Das Kraftwerk

Stellarator



In einem Stellarator wird der magnetische Käfig durch ein einziges Spulensystem erzeugt – ohne einen Längsstrom im Plasma und also ohne Transformator. Damit sind Stellaratoren für Dauerbetrieb geeignet, während Tokamaks ohne Zusatzmaßnahmen pulsweise arbeiten.

Der Verzicht auf den ringförmigen Plasmastrom bedeutet jedoch die Aufgabe der bei den Tokamaks vorhandenen Axialsymmetrie. Da die schraubenförmige Verdrillung der Feldlinien ausschließlich durch äußere Spulen erreicht wird, müssen diese Spulen entsprechend "verwunden" sein: Magnetspulen und Plasma besitzen eine kompliziertere Form. Damit gewinnt man aber auch zusätzliche Freiheiten, das Magnetfeld zu formen und seine Eigenschaften einer Optimierung zugänglich zu machen.
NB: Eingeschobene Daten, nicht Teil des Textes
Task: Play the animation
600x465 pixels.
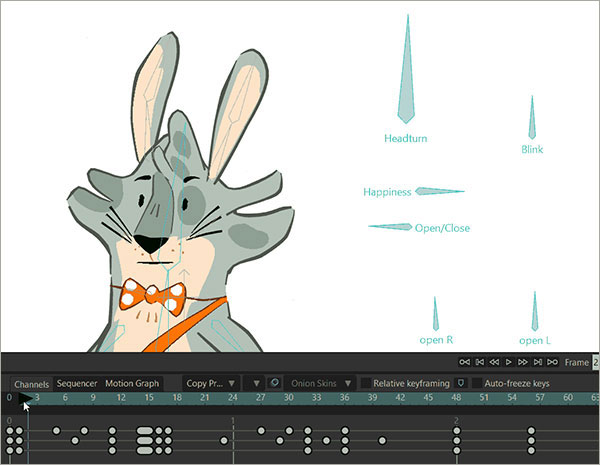Action: coord(509,361)
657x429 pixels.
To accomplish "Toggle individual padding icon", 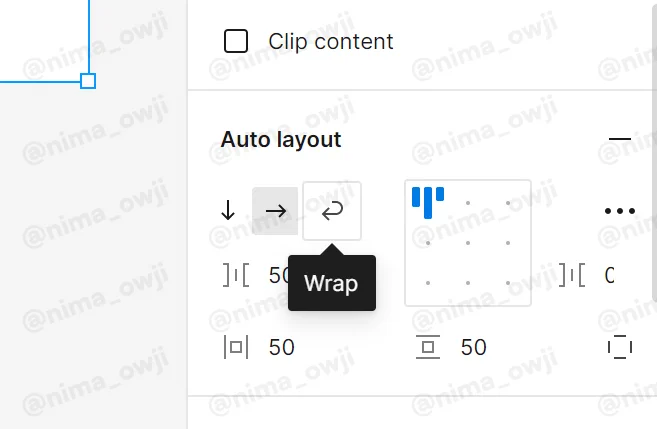I will pos(620,347).
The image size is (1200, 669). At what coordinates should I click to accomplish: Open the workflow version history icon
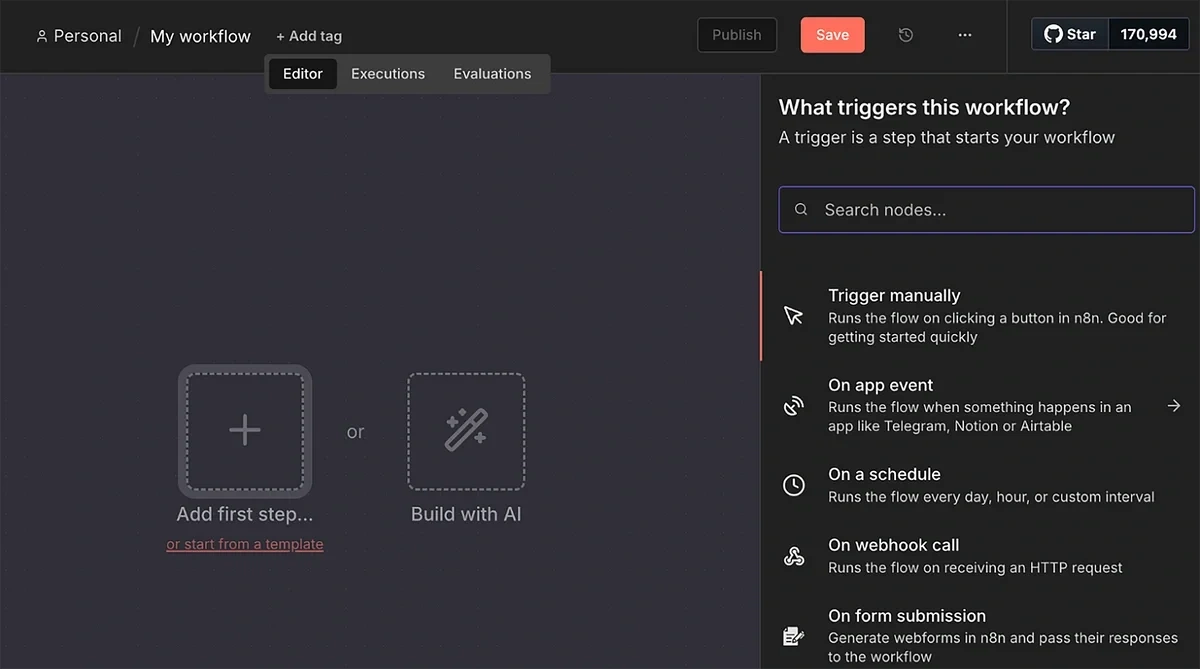tap(905, 34)
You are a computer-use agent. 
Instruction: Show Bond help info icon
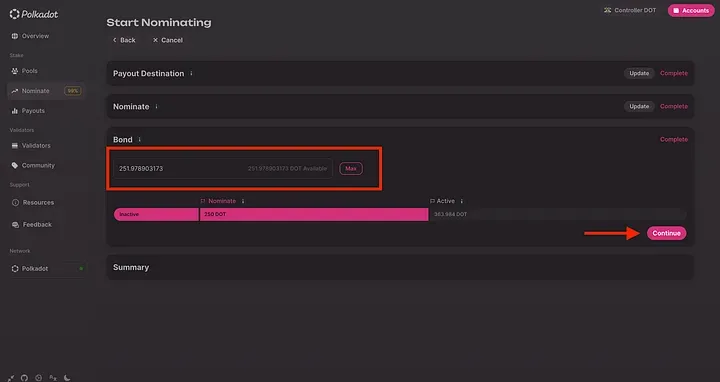point(140,140)
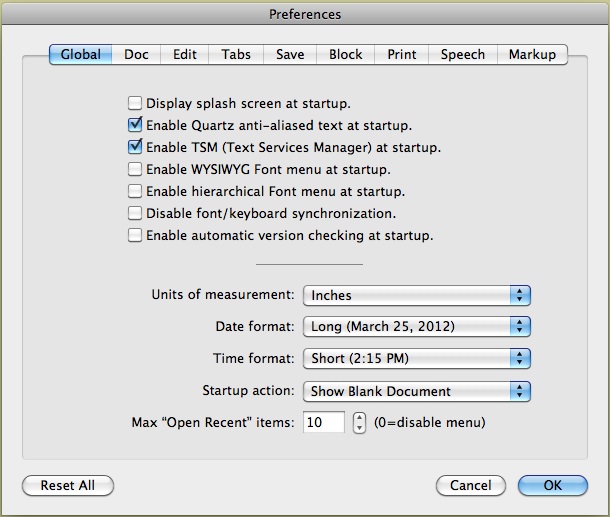Select the Tabs preferences tab
This screenshot has height=517, width=610.
[237, 55]
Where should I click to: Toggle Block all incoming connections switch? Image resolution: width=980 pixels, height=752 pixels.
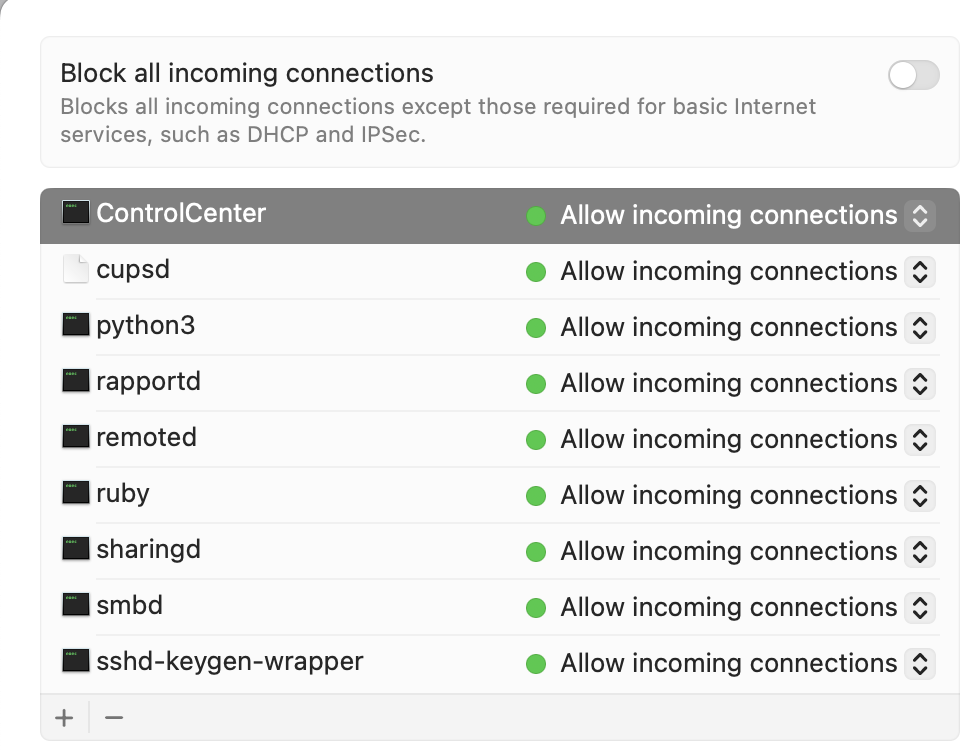(913, 75)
Um die Mängel früherer Stellaratoren zu überwinden, begann man im IPP mit der systematischen Suche nach dem optimalen Magnetfeld. In mehr als zehnjähriger Arbeit untersuchte die Gruppe "Stellarator-Theorie" den weiten Raum möglicher Stellarator-Konfigurationen. Ergebnis ist das optimierte Magnetfeld von Wendelstein 7-X: Die Qualität von Plasmagleichgewicht und -einschluss wird der eines Tokamak ebenbürtig.

Für ein Fusionskraftwerk könnten Stellaratoren eine technisch einfachere Lösung sein als Tokamaks. Auf theoretischem Wege ist diese Frage nicht zu beantworten, sie experimentell zu entscheiden, ist das Ziel der Wendelstein-Experimente des IPP.